There were changes in some of the terminology.

The "programme" is now renamed the "contract"; the hated "memorandum of understanding" which entailed the reforms the country needed to make, is called the "Master Financial Assistance Facility Agreement"; the "Troika" is now referred to as "the institutions".

But, for the most part, the bailout extension Greece signed up to looks like precisely the thing Syriza and Varoufakis said they would not agree to.

True, there are some important changes: Greece will be given more leeway on its public finances this year; it will have the opportunity to curtail some of the tougher reforms, such as firesales of assets and changes in pension provisions - though these, too, will have to be approved by the Troika, sorry, institutions, in conversations starting on Monday.

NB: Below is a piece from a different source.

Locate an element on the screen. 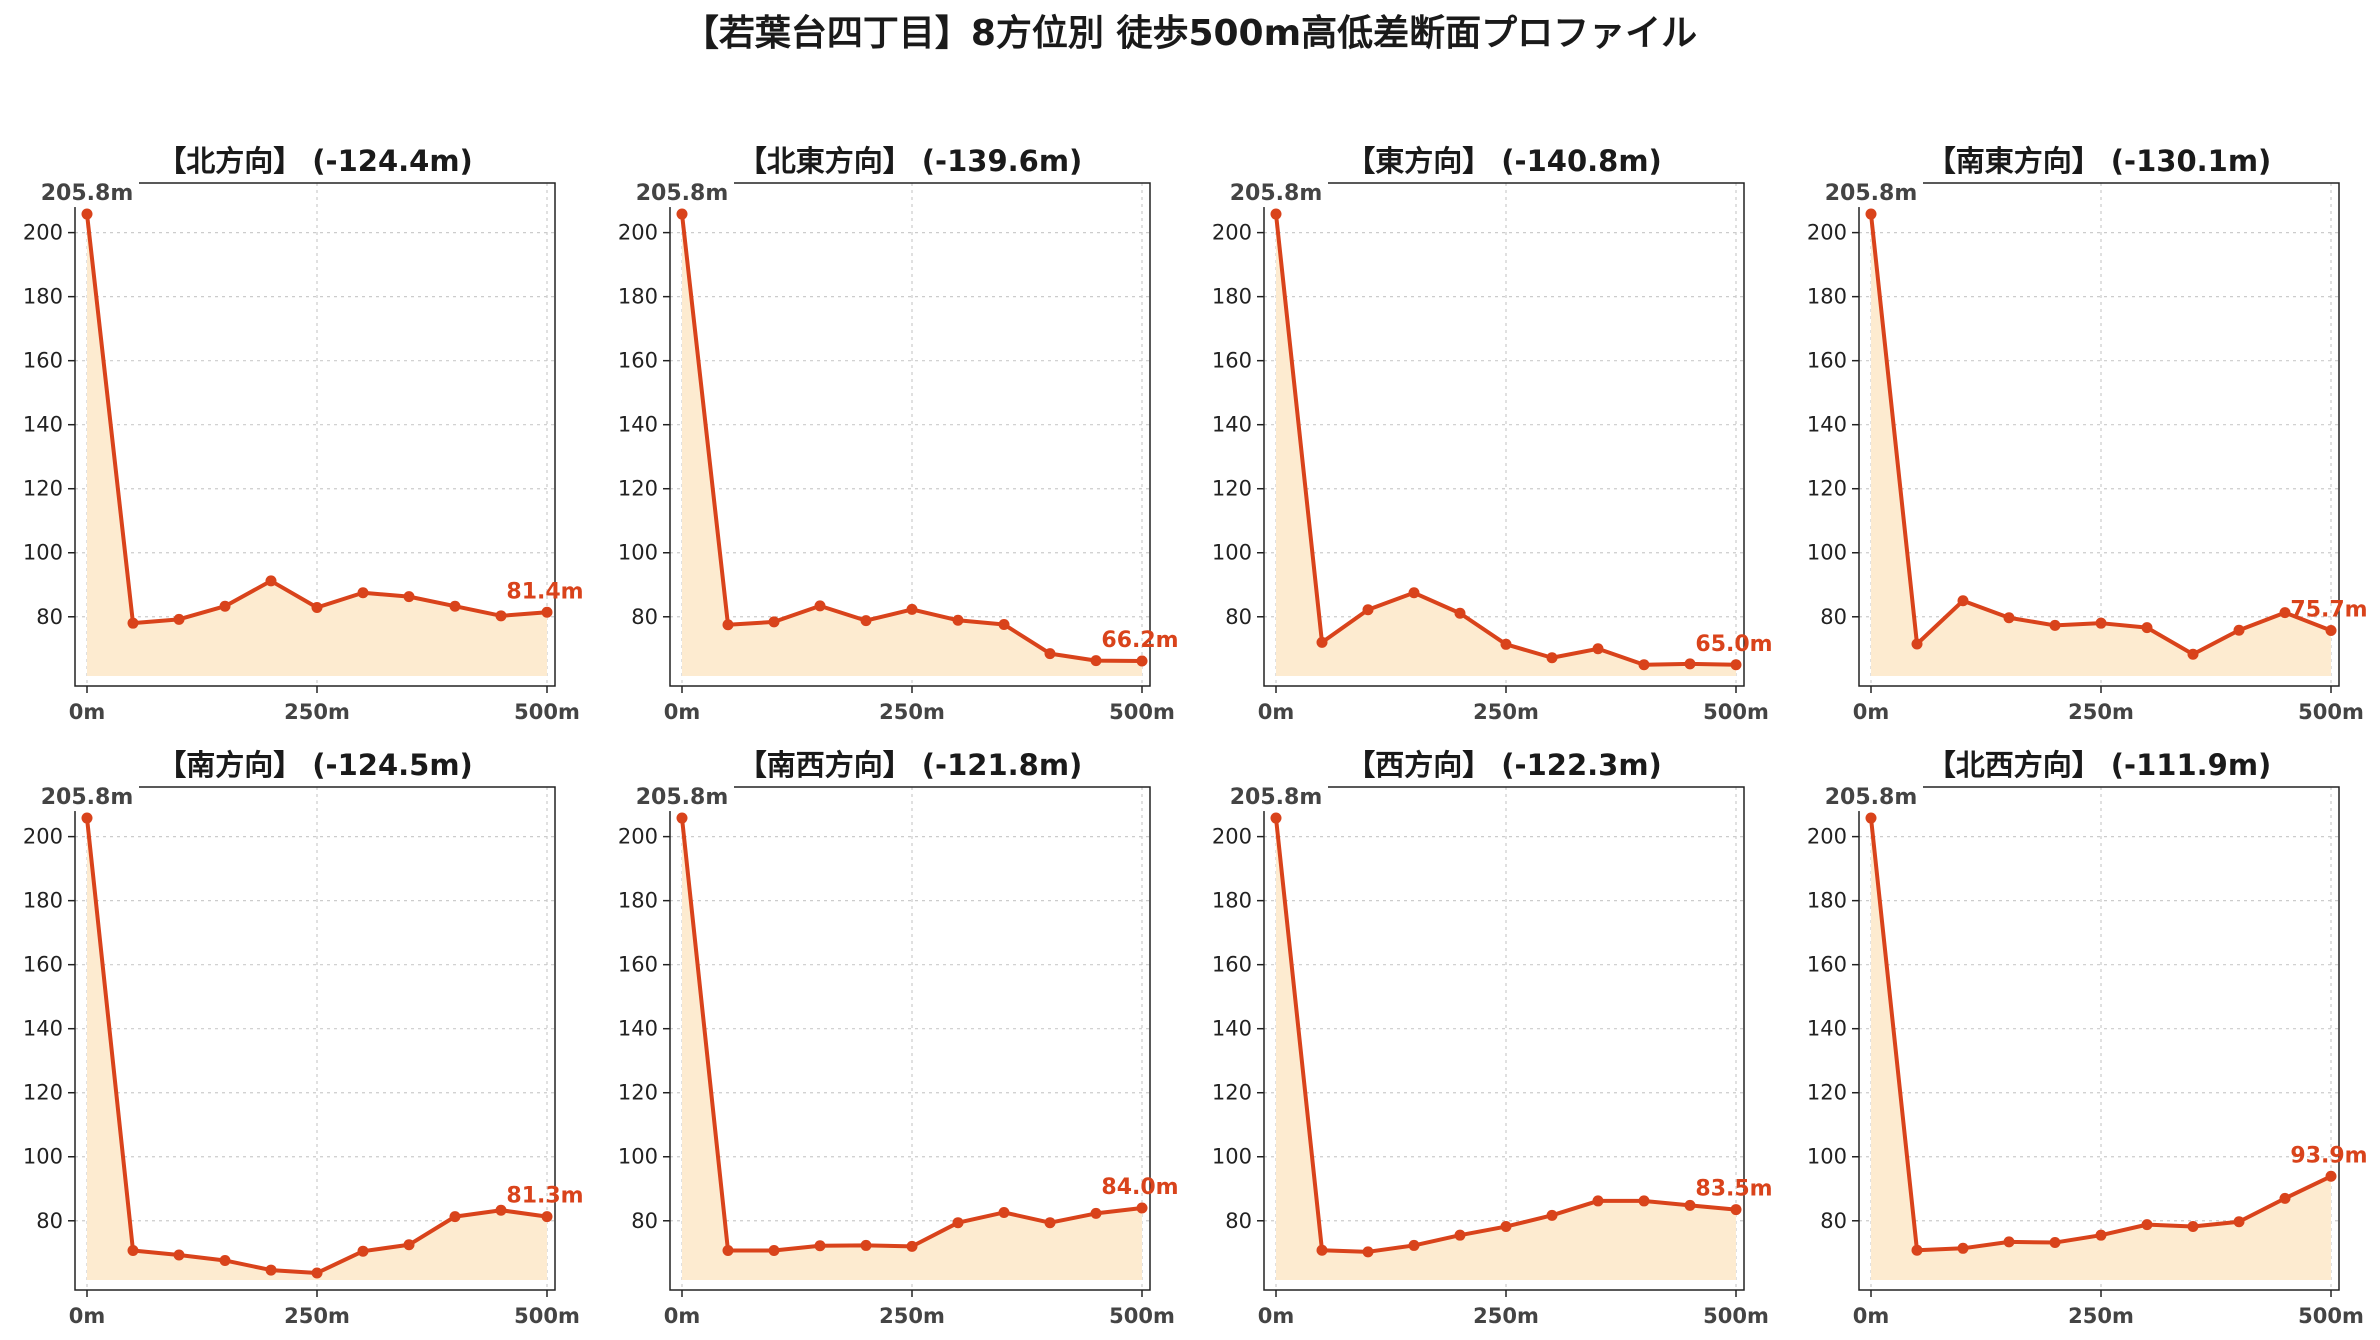 Image resolution: width=2380 pixels, height=1340 pixels. end-label: 66.2m is located at coordinates (1140, 640).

Crucially, Syriza can rightly claim that its government has eased the conditions on the bailout a lot more than its predecessors.

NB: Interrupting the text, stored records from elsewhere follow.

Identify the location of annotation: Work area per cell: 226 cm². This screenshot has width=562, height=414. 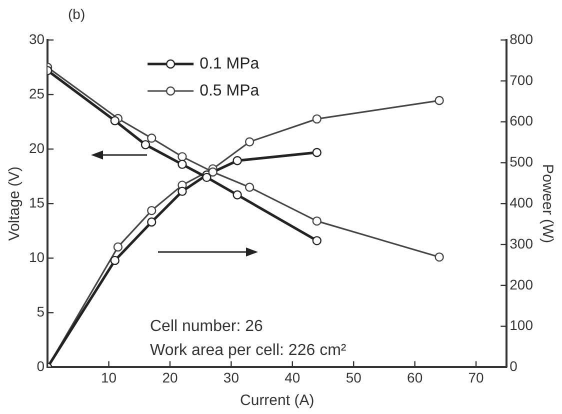
(248, 351).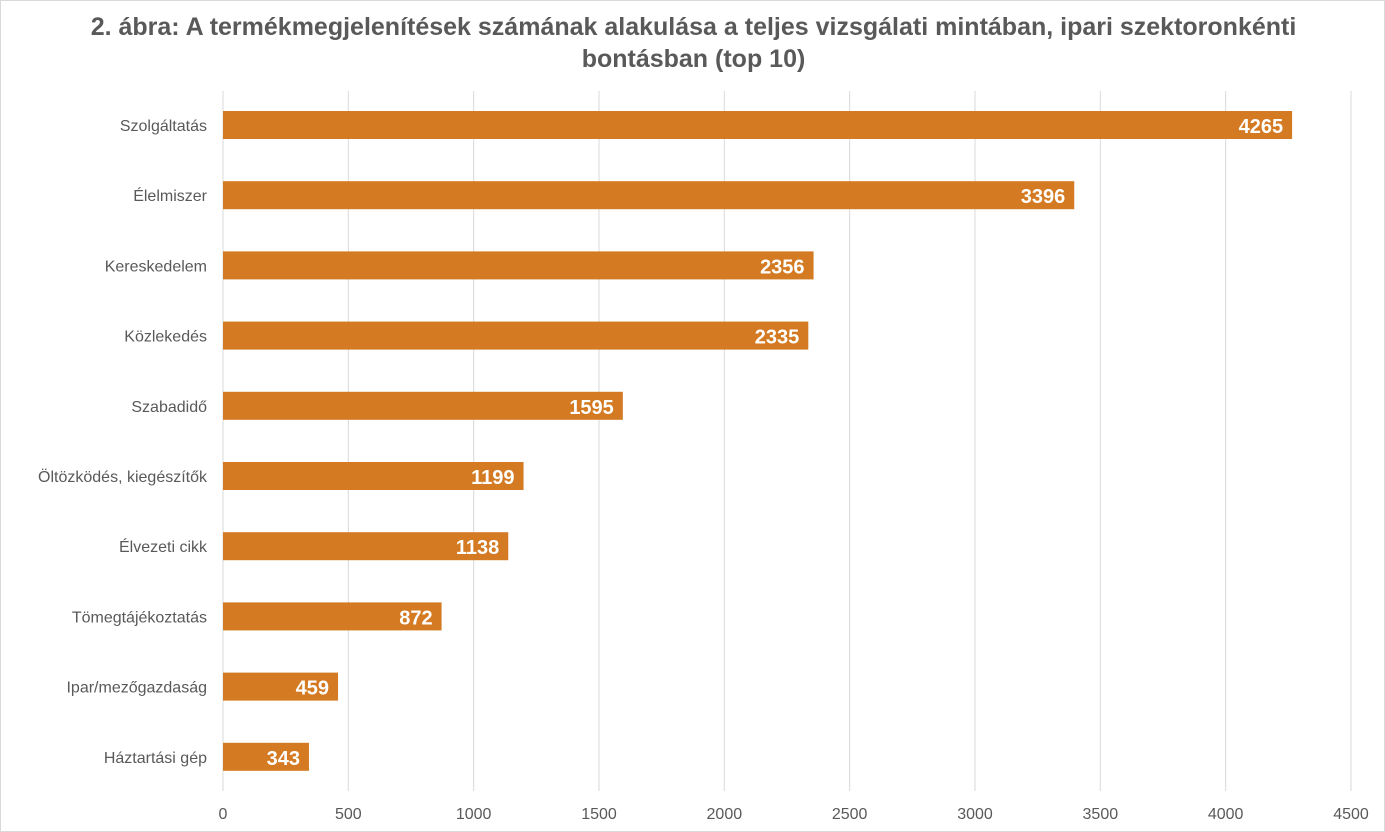  Describe the element at coordinates (170, 196) in the screenshot. I see `category-label: Élelmiszer` at that location.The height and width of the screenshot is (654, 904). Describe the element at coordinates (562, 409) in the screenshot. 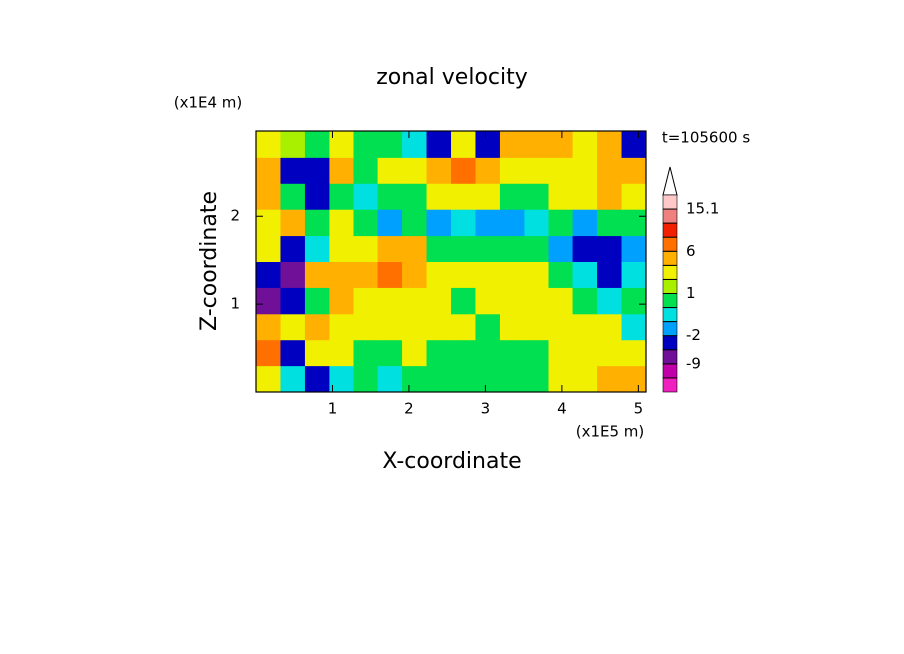

I see `x-tick-label: 4` at that location.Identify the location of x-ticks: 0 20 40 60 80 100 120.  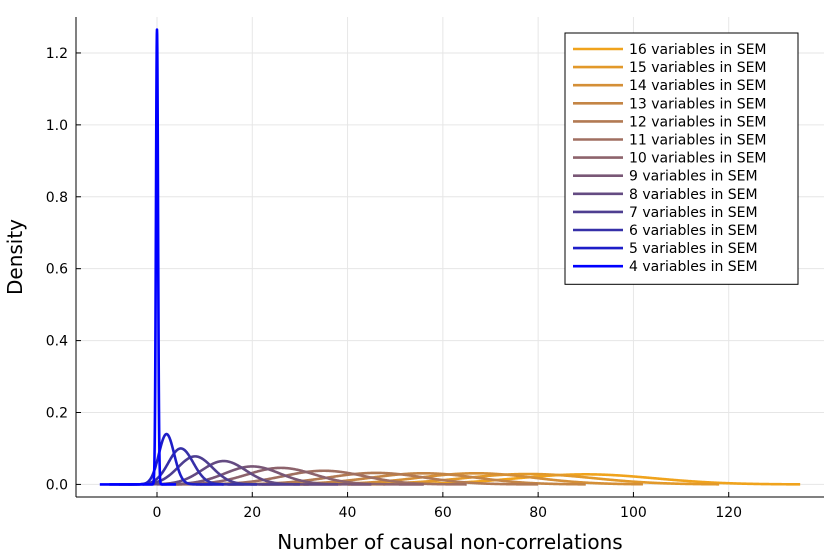
(448, 506).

However, this was hardly the revolution in economic policy that many Greeks will have hoped for.

It does not represent a new deal - so much as an old deal in new clothing.

Then again, perhaps that is the best that could have been expected.

This is only a short-term extension to bide the country over.

Without it, there was a distinct chance it would have defaulted and left the euro - the latter of which the vast majority of Greeks are set against.

The country's financial system was looking perilously exposed.

Throughout the Eurogroup meeting, the ECB president Mario Draghi warned repeatedly that unless Greece and its euro counterparts came up with a deal soon, money could start escaping from Greek bank accounts rapidly that there might be a full-blown financial crisis as soon as Monday.

This was a difficult meeting for Mr Varoufakis.

The former academic has taken the political world by storm in recent weeks, carrying out a whistlestop tour of European capitals to explain the Greek position.

However, so visible has he been in this period, so adamant that Greece will not water down its demands, that the events of the past 24 hours may prove tough to contextualise.

What made the job harder still is the fact that he and the finance ministry were marginalised towards the end of the negotiations.

Alexis Tsipras, the Prime Minister, stepped in and carried out some of the talks behind the scenes with his fellow leaders when things looked as if they were breaking down.

After the previous Eurogroup meeting on Monday descended into farce, amid a flood of leaks, the PM insisted that all press communications should be done through his office, rather than Mr Varoufakis'.

It was said that behind-the-scenes, the Germans were refusing to talk to Mr Varoufakis - that some Greek finance officials had been urged to get rid of their boss.

That would be a terrific mistake: their new finance minister is one of the biggest assets Greece has, particularly when it comes to explaining to an international audience why austerity has not worked, and why future deals might have to be different.

And there will almost certainly need to be another deal once these four months have elapsed.

In the meantime, Mr Varoufakis and his colleagues have a tough job on their hands explaining why what was agreed in Brussels was a triumph rather than a defeat.

Their previous feat - overturning decades of two-party domination in Greece - may end up looking easy in comparison.